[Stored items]
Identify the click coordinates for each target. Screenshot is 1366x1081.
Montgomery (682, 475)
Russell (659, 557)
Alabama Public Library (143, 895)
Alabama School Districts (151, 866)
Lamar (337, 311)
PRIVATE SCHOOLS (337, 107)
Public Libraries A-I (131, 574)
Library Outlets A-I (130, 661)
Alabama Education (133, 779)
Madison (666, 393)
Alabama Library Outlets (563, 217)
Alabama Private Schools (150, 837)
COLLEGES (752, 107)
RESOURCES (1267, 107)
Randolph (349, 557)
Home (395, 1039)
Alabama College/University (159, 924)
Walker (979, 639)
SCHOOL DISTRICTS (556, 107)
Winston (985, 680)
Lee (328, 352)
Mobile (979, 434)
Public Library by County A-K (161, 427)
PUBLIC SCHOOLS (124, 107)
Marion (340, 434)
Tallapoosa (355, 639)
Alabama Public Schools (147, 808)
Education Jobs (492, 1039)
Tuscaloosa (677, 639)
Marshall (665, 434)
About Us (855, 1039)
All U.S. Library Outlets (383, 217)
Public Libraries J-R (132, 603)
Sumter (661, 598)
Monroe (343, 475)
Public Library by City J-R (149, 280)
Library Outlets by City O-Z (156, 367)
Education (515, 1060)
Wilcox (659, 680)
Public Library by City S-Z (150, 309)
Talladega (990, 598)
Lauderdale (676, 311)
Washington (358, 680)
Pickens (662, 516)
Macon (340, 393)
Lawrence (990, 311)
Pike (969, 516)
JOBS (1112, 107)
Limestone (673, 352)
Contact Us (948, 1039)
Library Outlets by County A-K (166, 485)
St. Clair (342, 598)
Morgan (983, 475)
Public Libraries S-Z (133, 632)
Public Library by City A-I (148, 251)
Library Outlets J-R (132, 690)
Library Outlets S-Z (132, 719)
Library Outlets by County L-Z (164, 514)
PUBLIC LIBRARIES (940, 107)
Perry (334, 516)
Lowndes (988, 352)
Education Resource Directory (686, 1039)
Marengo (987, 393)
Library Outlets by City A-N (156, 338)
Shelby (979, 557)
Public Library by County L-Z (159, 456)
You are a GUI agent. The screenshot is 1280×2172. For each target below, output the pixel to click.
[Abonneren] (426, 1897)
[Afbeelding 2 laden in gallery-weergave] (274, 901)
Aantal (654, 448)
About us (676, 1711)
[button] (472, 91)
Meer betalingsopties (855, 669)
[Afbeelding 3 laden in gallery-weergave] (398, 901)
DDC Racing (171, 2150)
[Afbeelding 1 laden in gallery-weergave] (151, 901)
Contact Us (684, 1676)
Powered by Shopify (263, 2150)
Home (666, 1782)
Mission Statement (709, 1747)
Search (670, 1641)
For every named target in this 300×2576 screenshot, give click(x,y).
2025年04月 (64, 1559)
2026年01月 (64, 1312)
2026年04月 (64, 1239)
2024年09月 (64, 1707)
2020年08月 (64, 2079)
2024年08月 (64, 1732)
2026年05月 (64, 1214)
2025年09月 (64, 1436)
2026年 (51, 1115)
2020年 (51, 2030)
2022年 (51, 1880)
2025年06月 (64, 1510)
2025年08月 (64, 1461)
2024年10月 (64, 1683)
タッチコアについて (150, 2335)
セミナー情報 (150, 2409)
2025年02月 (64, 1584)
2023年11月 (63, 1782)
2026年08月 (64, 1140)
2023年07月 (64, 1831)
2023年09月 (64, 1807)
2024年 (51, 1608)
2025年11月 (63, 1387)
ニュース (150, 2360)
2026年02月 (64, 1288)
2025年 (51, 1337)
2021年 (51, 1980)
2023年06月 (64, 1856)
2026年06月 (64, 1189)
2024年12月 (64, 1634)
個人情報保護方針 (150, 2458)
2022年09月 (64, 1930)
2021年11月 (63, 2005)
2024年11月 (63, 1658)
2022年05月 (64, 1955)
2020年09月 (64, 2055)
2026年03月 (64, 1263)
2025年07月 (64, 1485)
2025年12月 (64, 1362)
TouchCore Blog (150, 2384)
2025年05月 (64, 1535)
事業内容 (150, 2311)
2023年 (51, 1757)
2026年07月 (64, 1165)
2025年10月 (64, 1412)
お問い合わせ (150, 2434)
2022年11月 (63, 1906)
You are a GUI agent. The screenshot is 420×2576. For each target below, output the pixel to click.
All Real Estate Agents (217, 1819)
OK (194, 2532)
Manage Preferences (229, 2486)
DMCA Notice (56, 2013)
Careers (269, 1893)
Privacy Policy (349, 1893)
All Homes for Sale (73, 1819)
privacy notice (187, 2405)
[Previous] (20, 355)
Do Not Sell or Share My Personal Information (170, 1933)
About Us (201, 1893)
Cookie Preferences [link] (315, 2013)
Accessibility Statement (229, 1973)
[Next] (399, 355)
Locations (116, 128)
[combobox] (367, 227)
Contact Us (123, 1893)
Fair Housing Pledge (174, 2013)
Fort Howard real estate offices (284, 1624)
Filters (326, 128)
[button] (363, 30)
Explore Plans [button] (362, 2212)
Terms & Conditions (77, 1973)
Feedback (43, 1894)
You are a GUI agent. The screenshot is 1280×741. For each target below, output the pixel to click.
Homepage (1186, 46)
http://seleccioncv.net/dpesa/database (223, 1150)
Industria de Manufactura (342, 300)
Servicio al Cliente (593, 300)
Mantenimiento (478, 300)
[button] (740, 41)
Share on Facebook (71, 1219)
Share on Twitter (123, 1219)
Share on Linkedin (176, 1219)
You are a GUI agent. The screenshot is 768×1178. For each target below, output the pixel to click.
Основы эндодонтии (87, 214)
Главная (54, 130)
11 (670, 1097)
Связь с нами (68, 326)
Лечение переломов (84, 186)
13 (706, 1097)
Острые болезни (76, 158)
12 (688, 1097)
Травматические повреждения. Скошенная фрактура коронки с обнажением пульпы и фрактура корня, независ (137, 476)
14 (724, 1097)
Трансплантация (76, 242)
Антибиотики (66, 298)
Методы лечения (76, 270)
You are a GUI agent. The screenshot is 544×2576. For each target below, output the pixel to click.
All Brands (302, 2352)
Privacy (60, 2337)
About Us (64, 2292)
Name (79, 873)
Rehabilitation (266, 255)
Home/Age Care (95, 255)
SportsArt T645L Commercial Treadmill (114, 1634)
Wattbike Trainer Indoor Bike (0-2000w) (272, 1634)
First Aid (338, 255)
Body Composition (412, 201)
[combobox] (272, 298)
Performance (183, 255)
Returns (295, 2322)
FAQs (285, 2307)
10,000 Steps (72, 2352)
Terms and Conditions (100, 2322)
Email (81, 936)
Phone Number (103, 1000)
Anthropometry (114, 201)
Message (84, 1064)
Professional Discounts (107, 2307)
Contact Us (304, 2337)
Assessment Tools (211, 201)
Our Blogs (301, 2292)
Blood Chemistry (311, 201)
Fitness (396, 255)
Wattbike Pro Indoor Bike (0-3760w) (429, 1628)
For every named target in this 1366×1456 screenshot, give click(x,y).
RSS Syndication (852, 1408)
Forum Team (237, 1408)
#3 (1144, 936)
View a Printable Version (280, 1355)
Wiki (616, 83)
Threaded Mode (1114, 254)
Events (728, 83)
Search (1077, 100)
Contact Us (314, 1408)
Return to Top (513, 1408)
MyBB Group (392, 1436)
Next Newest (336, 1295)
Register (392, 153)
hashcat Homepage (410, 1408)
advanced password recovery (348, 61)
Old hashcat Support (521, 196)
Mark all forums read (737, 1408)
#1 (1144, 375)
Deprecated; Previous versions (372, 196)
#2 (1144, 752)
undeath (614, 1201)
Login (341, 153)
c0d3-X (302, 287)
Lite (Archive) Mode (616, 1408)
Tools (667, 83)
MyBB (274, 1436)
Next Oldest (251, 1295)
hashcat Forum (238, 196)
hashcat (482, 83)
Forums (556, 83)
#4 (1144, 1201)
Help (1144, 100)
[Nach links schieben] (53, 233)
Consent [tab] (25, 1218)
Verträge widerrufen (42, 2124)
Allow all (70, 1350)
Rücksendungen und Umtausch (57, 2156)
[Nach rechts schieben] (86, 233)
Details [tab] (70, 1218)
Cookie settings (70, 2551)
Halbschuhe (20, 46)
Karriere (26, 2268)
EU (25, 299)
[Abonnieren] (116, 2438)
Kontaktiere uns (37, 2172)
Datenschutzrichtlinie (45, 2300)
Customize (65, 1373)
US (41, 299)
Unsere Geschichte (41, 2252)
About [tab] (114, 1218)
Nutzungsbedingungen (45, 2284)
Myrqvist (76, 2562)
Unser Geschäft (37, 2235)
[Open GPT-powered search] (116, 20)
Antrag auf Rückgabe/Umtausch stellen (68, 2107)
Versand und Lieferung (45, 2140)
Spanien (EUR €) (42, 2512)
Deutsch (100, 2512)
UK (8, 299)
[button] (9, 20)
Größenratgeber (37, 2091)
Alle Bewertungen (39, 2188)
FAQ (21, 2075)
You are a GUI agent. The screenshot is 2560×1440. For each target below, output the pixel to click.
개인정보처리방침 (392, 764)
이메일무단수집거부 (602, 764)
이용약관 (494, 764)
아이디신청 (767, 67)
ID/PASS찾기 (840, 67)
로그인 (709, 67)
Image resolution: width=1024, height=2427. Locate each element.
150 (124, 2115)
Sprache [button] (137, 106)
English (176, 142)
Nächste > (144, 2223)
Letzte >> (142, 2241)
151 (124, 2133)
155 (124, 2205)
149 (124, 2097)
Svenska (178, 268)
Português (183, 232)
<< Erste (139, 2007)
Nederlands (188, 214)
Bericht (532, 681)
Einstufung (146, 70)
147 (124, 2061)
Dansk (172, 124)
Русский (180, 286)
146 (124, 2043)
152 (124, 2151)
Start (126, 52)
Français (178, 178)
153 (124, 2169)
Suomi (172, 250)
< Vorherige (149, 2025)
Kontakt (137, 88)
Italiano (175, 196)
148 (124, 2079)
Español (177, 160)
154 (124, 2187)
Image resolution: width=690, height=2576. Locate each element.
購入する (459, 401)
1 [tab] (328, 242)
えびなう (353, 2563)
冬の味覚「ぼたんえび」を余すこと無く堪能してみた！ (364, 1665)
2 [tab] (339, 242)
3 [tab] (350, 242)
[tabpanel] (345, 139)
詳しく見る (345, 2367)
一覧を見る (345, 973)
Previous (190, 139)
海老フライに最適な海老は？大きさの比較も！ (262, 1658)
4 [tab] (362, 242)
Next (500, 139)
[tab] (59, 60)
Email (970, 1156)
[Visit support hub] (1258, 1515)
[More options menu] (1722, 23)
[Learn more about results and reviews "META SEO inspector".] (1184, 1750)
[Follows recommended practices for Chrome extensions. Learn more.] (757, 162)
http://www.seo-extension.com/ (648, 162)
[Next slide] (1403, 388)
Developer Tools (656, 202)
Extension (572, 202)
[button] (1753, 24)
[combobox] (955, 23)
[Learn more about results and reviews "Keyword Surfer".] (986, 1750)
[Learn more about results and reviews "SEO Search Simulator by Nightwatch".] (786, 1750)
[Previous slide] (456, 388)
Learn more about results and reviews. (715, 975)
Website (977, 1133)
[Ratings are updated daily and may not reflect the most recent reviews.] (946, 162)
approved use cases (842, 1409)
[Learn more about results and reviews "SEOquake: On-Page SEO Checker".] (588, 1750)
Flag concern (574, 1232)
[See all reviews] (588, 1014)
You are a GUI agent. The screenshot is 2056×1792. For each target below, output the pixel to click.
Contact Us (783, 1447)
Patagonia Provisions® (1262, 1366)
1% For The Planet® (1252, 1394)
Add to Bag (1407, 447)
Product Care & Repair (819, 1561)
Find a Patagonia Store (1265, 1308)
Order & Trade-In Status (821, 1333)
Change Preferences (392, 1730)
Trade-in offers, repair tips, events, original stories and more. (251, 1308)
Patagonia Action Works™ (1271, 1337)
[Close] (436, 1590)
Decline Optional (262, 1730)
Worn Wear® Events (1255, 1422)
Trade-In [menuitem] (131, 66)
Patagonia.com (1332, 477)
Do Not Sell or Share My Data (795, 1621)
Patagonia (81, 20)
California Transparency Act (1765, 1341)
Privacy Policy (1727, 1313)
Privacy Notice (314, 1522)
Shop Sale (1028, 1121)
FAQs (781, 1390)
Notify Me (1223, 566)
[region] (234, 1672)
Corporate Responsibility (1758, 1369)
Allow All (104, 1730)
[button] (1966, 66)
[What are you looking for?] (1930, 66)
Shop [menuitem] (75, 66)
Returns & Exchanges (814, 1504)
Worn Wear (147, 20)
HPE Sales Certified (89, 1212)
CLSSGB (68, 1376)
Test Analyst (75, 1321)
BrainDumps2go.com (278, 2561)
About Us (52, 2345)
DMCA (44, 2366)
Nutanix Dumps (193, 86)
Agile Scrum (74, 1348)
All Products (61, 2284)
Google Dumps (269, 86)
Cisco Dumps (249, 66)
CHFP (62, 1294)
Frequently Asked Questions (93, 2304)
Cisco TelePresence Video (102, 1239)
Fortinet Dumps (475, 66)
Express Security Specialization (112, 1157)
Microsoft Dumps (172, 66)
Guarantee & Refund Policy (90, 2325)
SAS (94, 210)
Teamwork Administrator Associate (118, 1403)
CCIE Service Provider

Task instructions -> Look above for the line with "Register (392, 153)" and the line with "Nutzungsbedingungen (45, 2284)". Write out those two lines and all the lines between them, exactly, and no others.

Solution ->
Register (392, 153)
hashcat Homepage (410, 1408)
advanced password recovery (348, 61)
Old hashcat Support (521, 196)
Mark all forums read (737, 1408)
#1 (1144, 375)
Deprecated; Previous versions (372, 196)
#2 (1144, 752)
undeath (614, 1201)
Login (341, 153)
c0d3-X (302, 287)
Lite (Archive) Mode (616, 1408)
Tools (667, 83)
MyBB (274, 1436)
Next Oldest (251, 1295)
hashcat Forum (238, 196)
hashcat (482, 83)
Forums (556, 83)
#4 (1144, 1201)
Help (1144, 100)
[Nach links schieben] (53, 233)
Consent [tab] (25, 1218)
Verträge widerrufen (42, 2124)
Allow all (70, 1350)
Rücksendungen und Umtausch (57, 2156)
[Nach rechts schieben] (86, 233)
Details [tab] (70, 1218)
Cookie settings (70, 2551)
Halbschuhe (20, 46)
Karriere (26, 2268)
EU (25, 299)
[Abonnieren] (116, 2438)
Kontaktiere uns (37, 2172)
Datenschutzrichtlinie (45, 2300)
Customize (65, 1373)
US (41, 299)
Unsere Geschichte (41, 2252)
About [tab] (114, 1218)
Nutzungsbedingungen (45, 2284)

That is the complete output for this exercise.